* What you will do: With any pictures left out, restate word for word the lines in the listing below from the one holding "Given: Click the 复制F11 copy icon" through the last.

* Given records:

* * *

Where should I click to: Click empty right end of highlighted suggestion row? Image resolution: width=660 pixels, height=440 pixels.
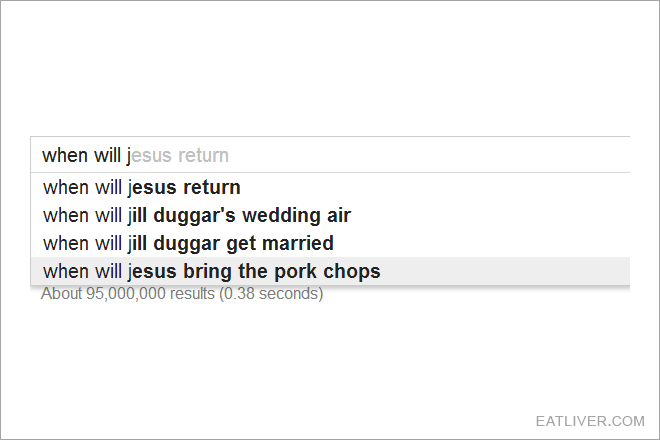(x=505, y=271)
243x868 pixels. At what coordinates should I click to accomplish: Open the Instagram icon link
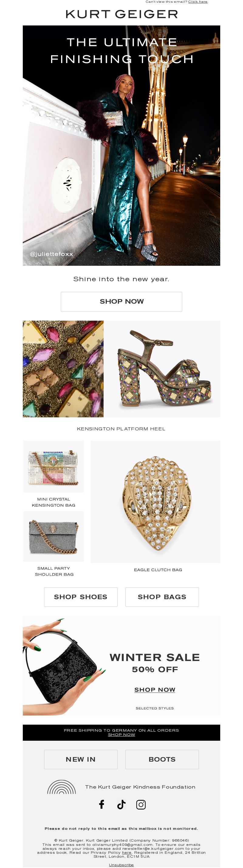(141, 804)
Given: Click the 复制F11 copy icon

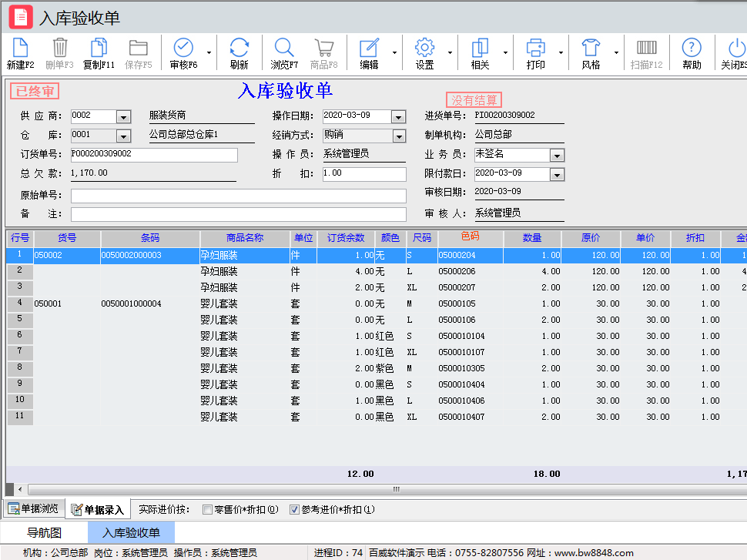Looking at the screenshot, I should coord(99,52).
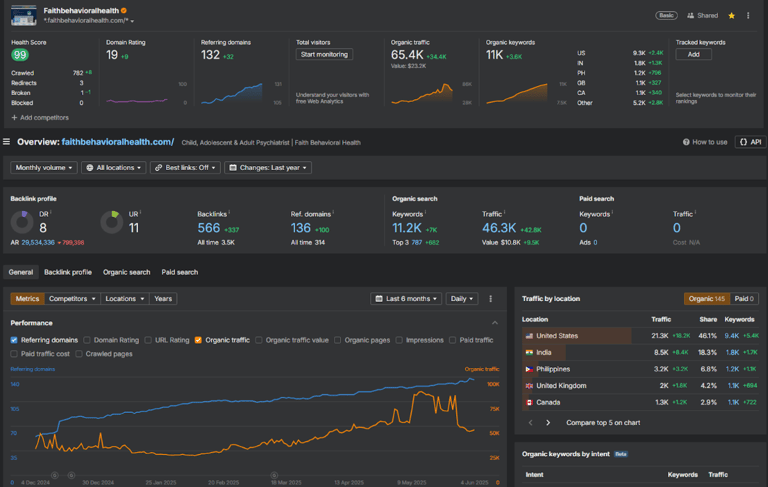Image resolution: width=768 pixels, height=487 pixels.
Task: Click the yellow favorite star icon
Action: pyautogui.click(x=731, y=16)
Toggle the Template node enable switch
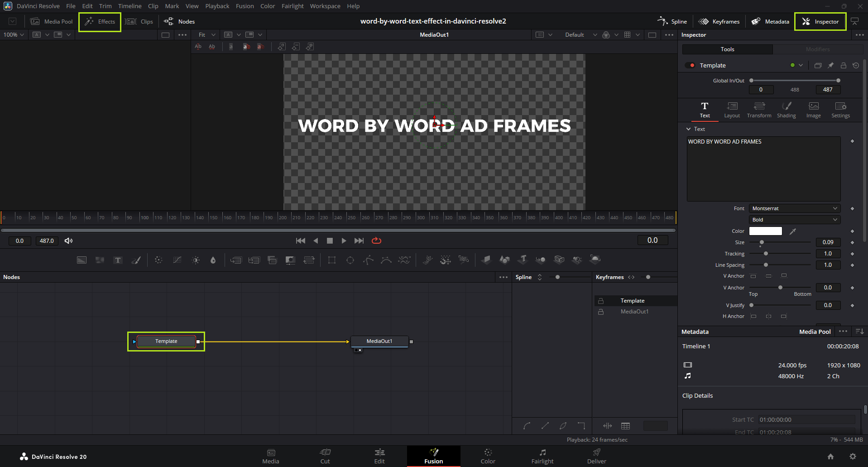The image size is (868, 467). [690, 66]
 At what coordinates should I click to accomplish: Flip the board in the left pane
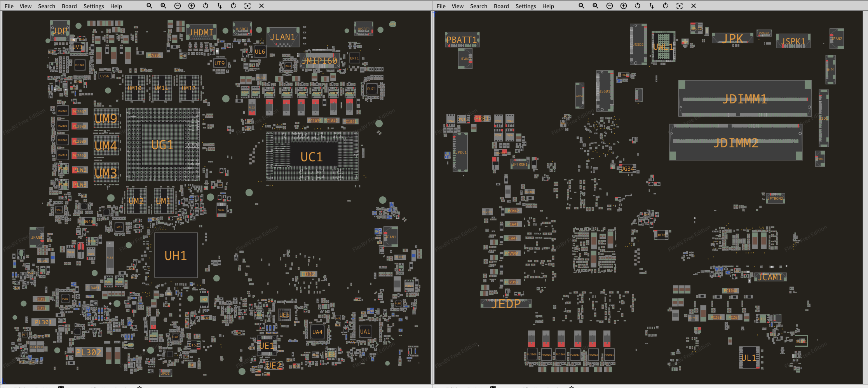(220, 6)
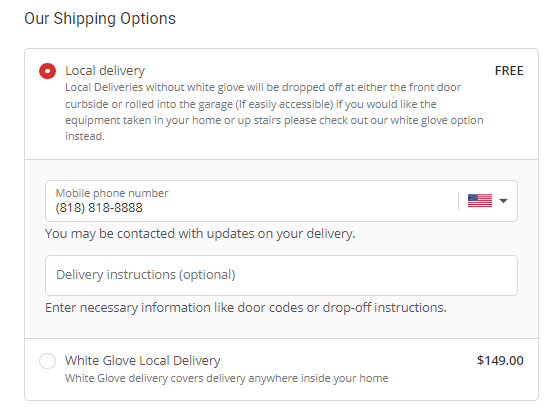This screenshot has width=557, height=414.
Task: Choose the White Glove Local Delivery radio
Action: tap(47, 361)
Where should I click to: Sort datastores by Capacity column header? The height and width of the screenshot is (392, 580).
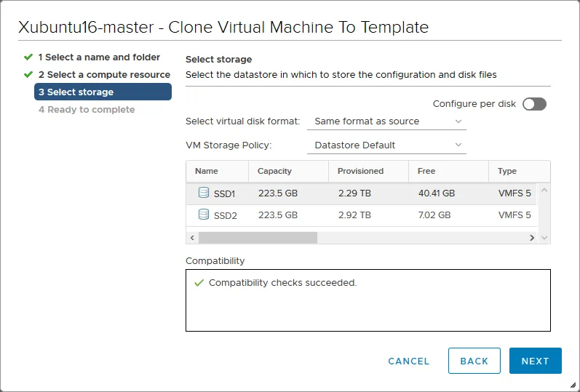pyautogui.click(x=274, y=171)
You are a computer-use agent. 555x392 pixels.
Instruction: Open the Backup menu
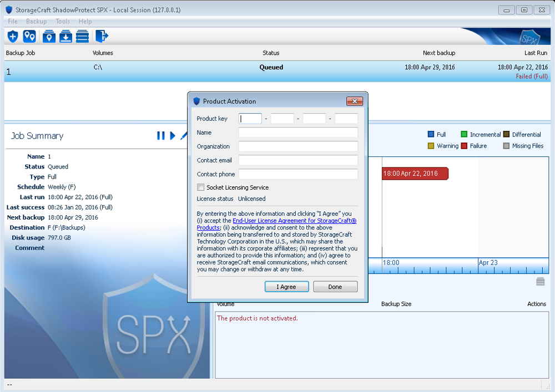coord(37,21)
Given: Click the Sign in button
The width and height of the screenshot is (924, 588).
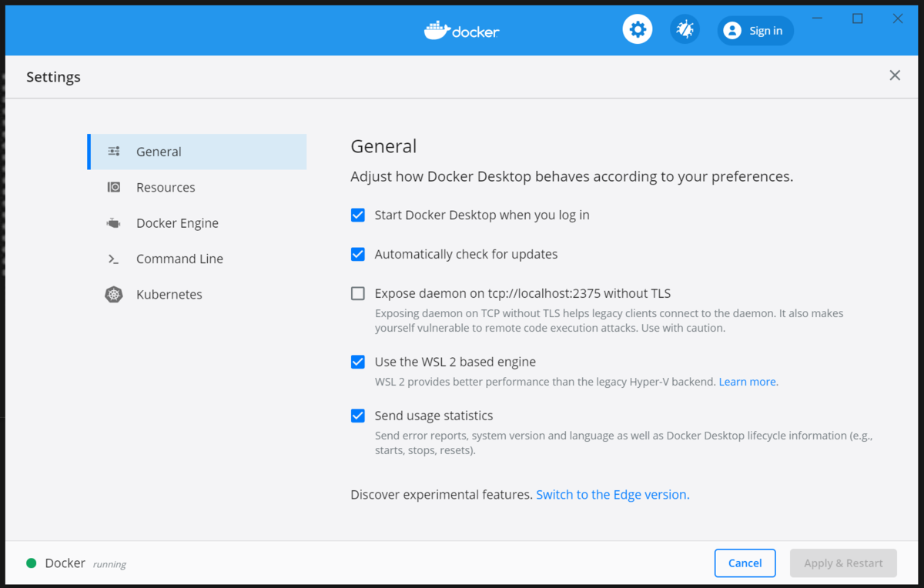Looking at the screenshot, I should pyautogui.click(x=755, y=30).
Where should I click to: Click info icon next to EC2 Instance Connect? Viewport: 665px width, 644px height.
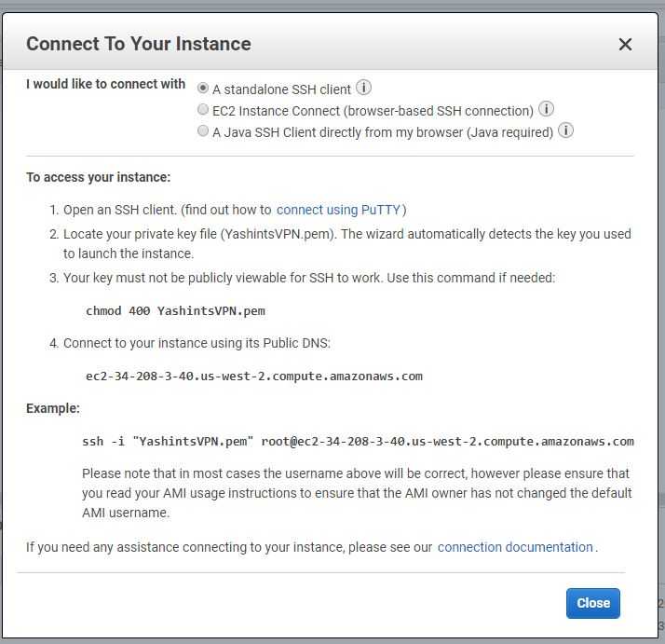tap(547, 109)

* * *

* Completed task:
Given: Click the 复制F11 copy icon

Looking at the screenshot, I should coord(99,52).
Image resolution: width=768 pixels, height=487 pixels.
Task: Click the yellow favorite star icon
Action: pyautogui.click(x=731, y=16)
Toggle the Template node enable switch
The image size is (868, 467). [690, 66]
 At what coordinates should I click to accomplish: Flip the board in the left pane
(220, 6)
This screenshot has width=557, height=414.
Task: Choose the White Glove Local Delivery radio
Action: tap(47, 361)
Where should I click to: Sort datastores by Capacity column header? The height and width of the screenshot is (392, 580).
pyautogui.click(x=274, y=171)
You are a computer-use agent. 555x392 pixels.
Instruction: Open the Backup menu
coord(37,21)
Given: Click the Sign in button
The width and height of the screenshot is (924, 588).
Looking at the screenshot, I should pyautogui.click(x=755, y=30).
Where should I click to: Click info icon next to EC2 Instance Connect? Viewport: 665px width, 644px height.
tap(547, 109)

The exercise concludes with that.